* PASSAGE FOR REVIEW:
Recovery from Love Addiction and Codependency

Without painful consequences for our dysfunctional behaviors recovery doesn’t usually occur. While we may want recovery generally speaking we have to be in enough pain to be wiling to do something about it. The first year of recovery is a dichotomy for many of us. It includes feelings of joy for being out of our addictive cycle, while at times, feeling worse.

1.    Recovery is not a program of “I”.

a.     The biggest mistake I see people make in early recovery is falling into the belief that they can do this alone. The truth is you can’t, and if you could, you would have by now. My clients are intelligent, successful people who have moved mountains in other areas in their lives, they have million dollar businesses, they do ironman’s, they create loving environments for their families while ignoring their own needs. If you could have fixed this by now you would have, and you do not have the answer to this problem. It is only through reaching out and engaging with others in recovery that we get release. Peace in recovery is not a solo act, the cravings show up, the desire to act out arises and your best tool is generally the telephone. Find 3 people who have what you want and start texting them, ask them to coffee, call them.

1.    You never get “recovered”

a.     When people come to me and say, “I’ve done my therapy” I want to wince. Similar to a personal trainer, if you stop exercising your body you lose your endurance and muscle. If you stop loving and working on yourself, you digress. Therapy done years ago, while helpful, does not equal a healthy emotional life in the present moment. Working a program means just that, you stay in touch with a power greater than yourself, and you know if you stop doing so that your life and relationships digress.

* GIVEN RECORDS:
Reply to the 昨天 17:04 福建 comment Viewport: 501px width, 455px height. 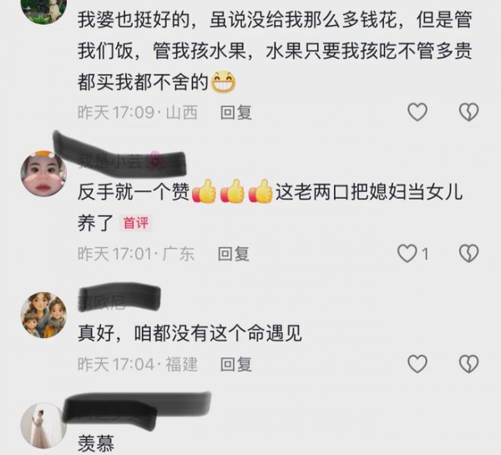click(x=236, y=364)
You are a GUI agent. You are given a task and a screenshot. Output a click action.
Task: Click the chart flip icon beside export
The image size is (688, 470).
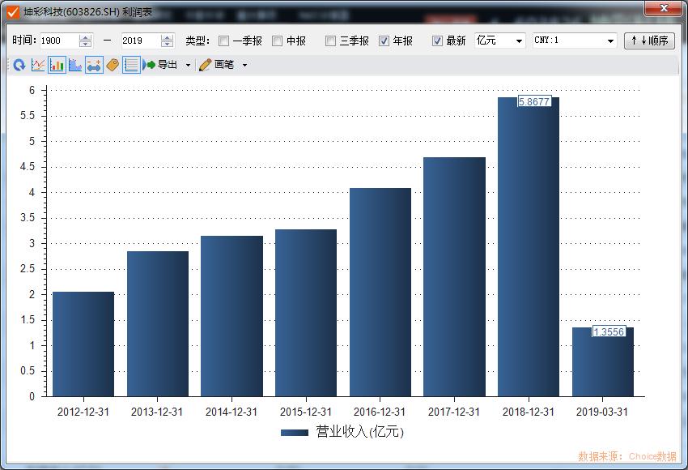pos(144,65)
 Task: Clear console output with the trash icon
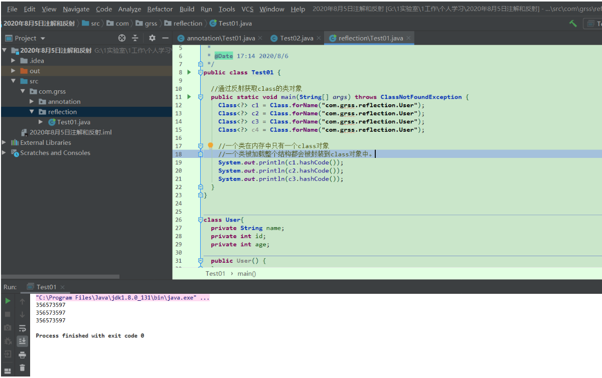pos(22,368)
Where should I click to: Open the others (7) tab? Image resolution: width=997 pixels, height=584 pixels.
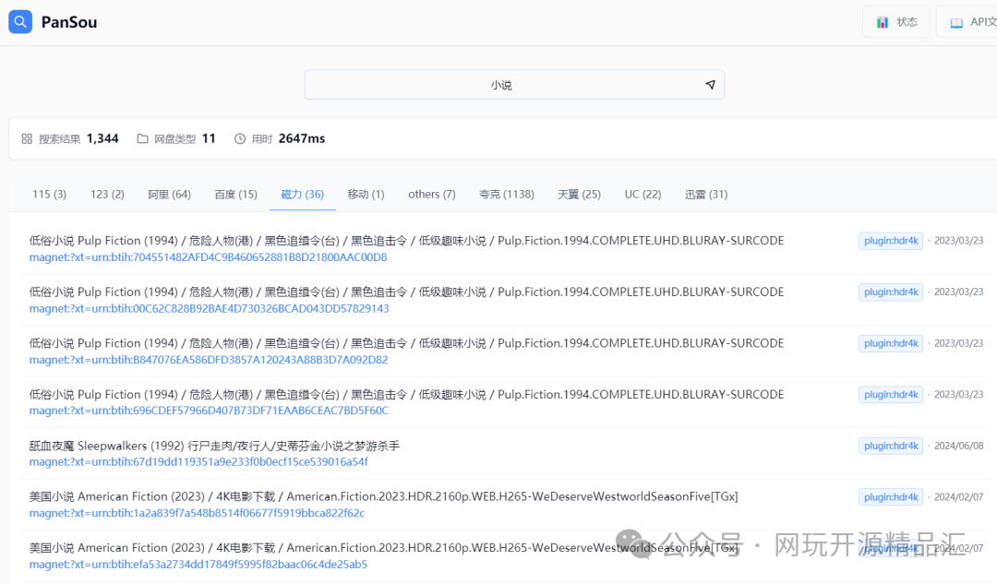431,194
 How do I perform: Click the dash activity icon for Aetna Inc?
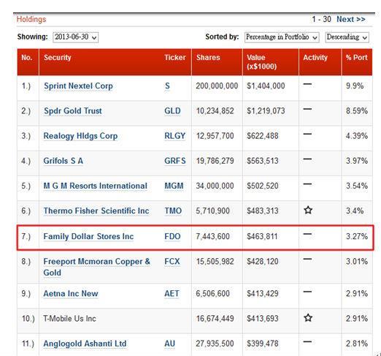[307, 292]
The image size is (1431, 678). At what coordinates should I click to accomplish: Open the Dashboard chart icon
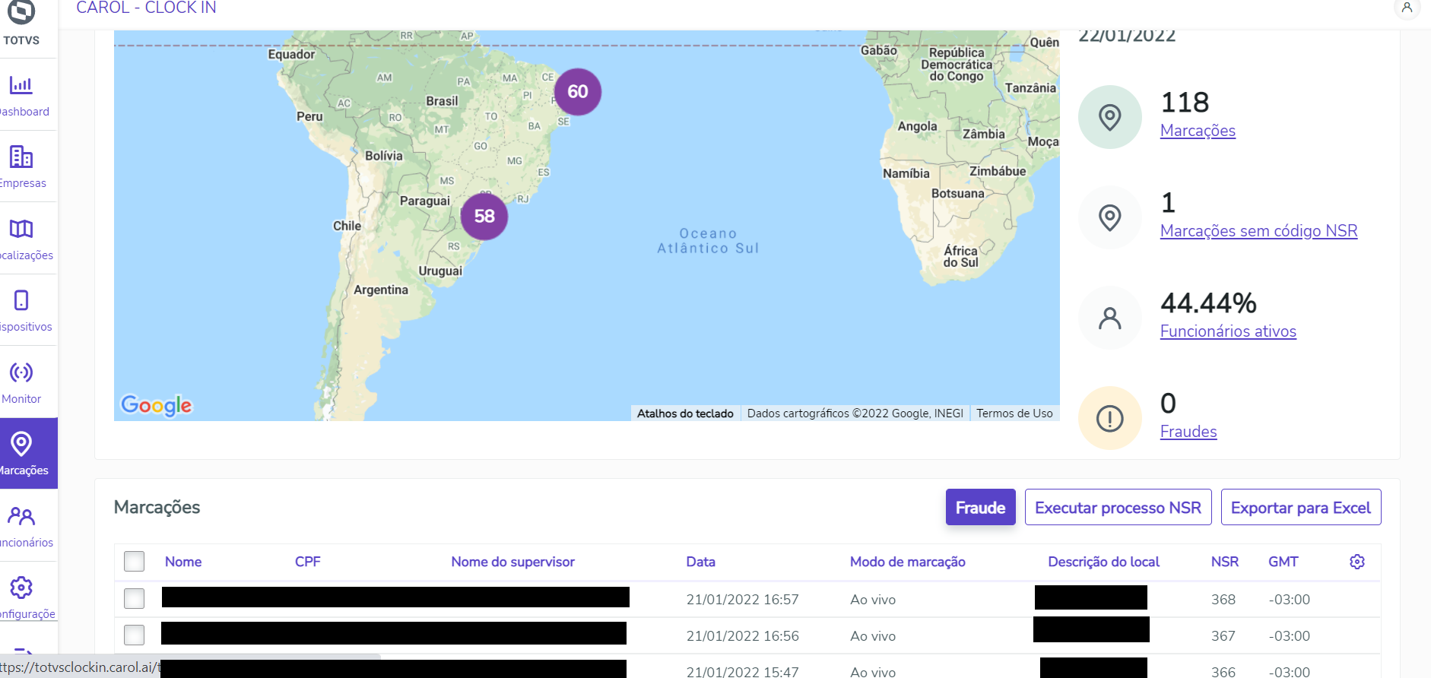click(x=21, y=85)
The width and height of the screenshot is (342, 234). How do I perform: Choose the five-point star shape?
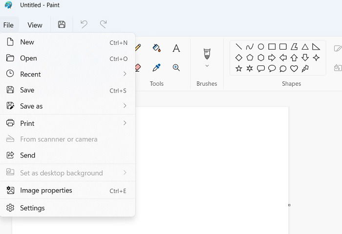239,69
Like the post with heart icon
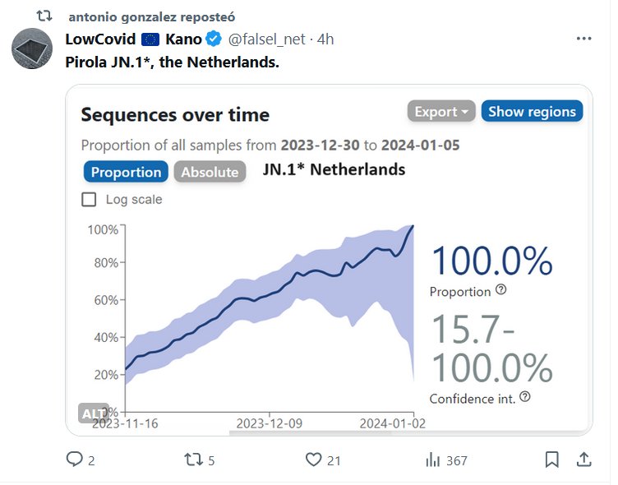The image size is (618, 485). coord(313,460)
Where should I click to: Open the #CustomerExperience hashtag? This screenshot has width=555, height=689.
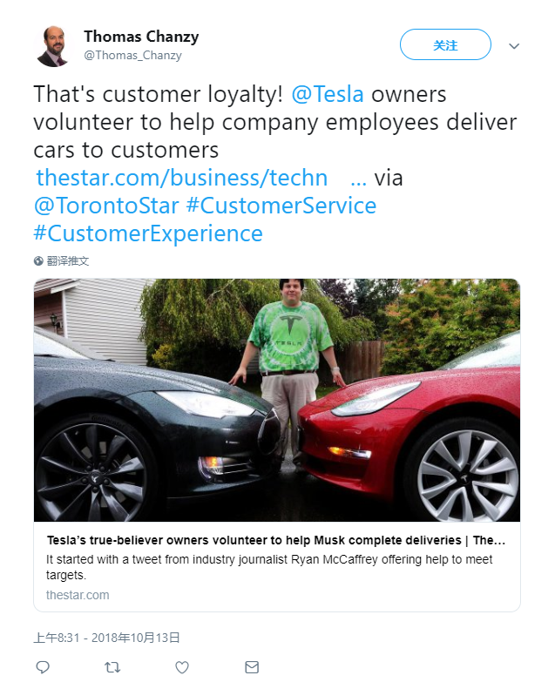coord(148,233)
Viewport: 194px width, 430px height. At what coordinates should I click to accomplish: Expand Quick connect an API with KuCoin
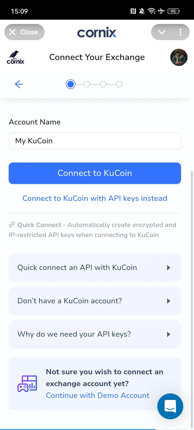(95, 268)
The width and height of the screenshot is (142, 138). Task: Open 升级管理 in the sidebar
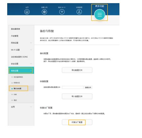coord(15,36)
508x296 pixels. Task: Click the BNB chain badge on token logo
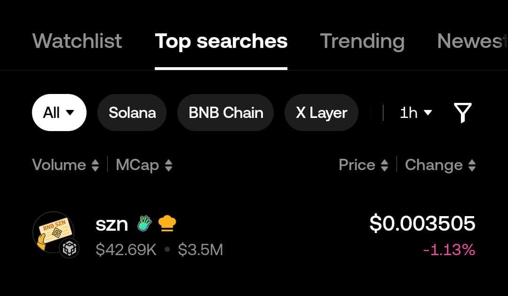[69, 249]
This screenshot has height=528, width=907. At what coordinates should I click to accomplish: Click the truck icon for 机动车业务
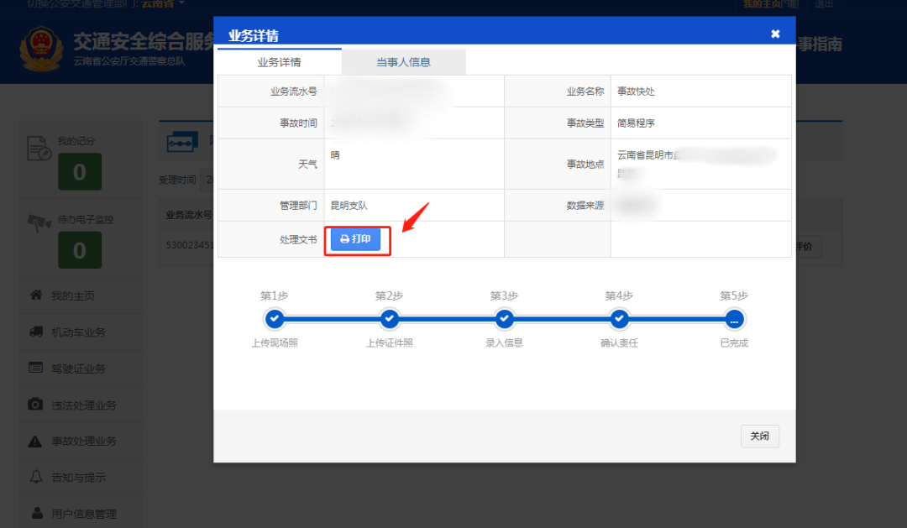(x=36, y=332)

* WORK REQUIRED: Continue the text on recovery from love addiction and codependency, starting after its final sentence. The entries are from a separate source and are unrelated to the text.

* ANSWER SPACE:
1.    The problem always starts with addressing our own issues.

a.     Many clients firmly believe the problem is with their partner. They will convince friends, family, lovers, and therapists that their partner is really the person to blame. The problem with this strategy is that it is not true. The problem always starts at home. You cannot change, mold or sculpt your partner into the person you believe you want them to be, even if you could you would still be unhappy. The real power is in our own changes, the problem does not reside with the world around us, it resides in our own inability to accept life on life’s terms.

1.    If you are still struggling get a bigger problem.

a.     This is arguably the best advice my sponsor ever gave me. My problems only seem large when I ask the wrong questions. Getting a bigger problem, generally for me means helping others, it is my ticket and your ticket to freedom. When we get stuck in our circular thinking, our happiness is gone. Getting into action provides us with an outlet to get us outside of ourselves and our obsessive thinking. It allows us to see the world differently and see how we might be of service to others.